Des défilés ont été organisés ce lundi 1er mai à travers la République Démocratique du Congo, à l’occasion de la journée mondiale du travail. Pour les travailleurs congolais, loin d’être une circonstance de fête, cette journée a été une occasion, notamment pour les agents et fonctionnaires, de rappeler à l’Etat congolais leurs revendications, et pour les forces syndicales, d’inviter les travailleurs congolais à sanctionner les mauvais gestionnaires aux prochaines élections, rapporte radiookapi.net
A Kinshasa, un défilé a effectivement été organisé sur le boulevard Triomphal. La veille, le ministre du Travail, contacté par radiookapi.net, a indiqué que le gouvernement a placé cette journée sous le signe de la prévoyance et de la sécurité sociales. Ce message n’a été suivi que comme un simple discours sans réel fondement par les travailleurs et les forces syndicales du pays.

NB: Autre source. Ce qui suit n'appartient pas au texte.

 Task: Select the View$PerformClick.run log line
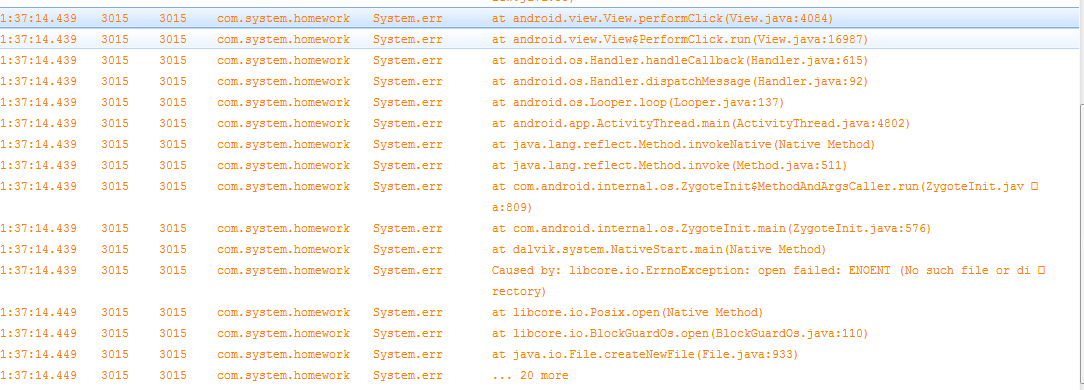[539, 39]
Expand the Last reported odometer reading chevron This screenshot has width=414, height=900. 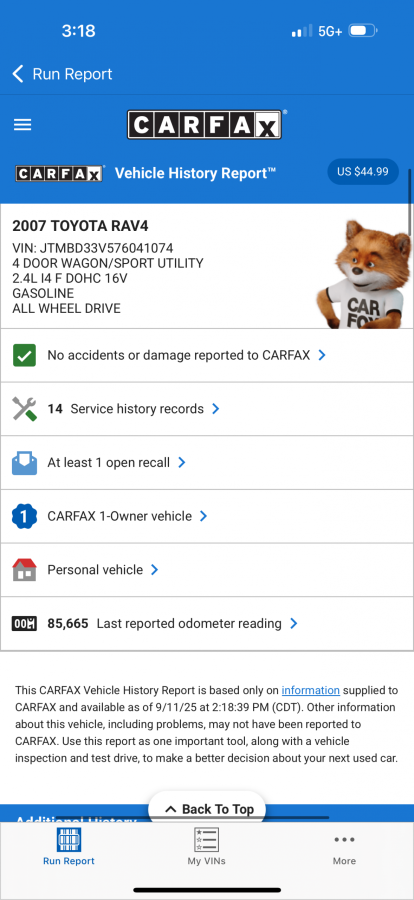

Ainsi, selon le syndicaliste Kibiswa du COSSEP, , la sécurité sociale est loin d’être garantie pour les travailleurs de la RDC. Il faut donc, que les agents de l’Etat et tous les travailleurs congolais se mobilisent et s’apprêtent à discerner les fausses promesses de ceux qui veulent diriger le pays après les élections et à sanctionner les mauvais gestionnaires par les urnes.
Même son de cloche à Goma, au Nord-Kivu où, contrairement aux autres villes, le traditionnel défilé du 1er mai n’a pas été organisé pour des raisons techniques, selon le gouverneur de province. Le secrétaire provincial de l’Union nationale des travailleurs du Congo (UNTC), la plus grande force syndicale du pays, a aussi appelé le monde du travail de cette province à sanctionner par le vote en juillet prochain tous ceux qui sollicitent les voix des travailleurs mais dont les projets de société ne visent pas leur promotion sociale et la création d’emplois.
rnA Kananga, chef-lieu du Kasaï-Occidental, le défilé organisé n’a pas non plus été une grande fête pour les masses ouvrières. L’occasion a été donnée aux travailleurs de cette ville de dénoncer une fois encore la méconnaissance par l’Etat congolais de leurs droits.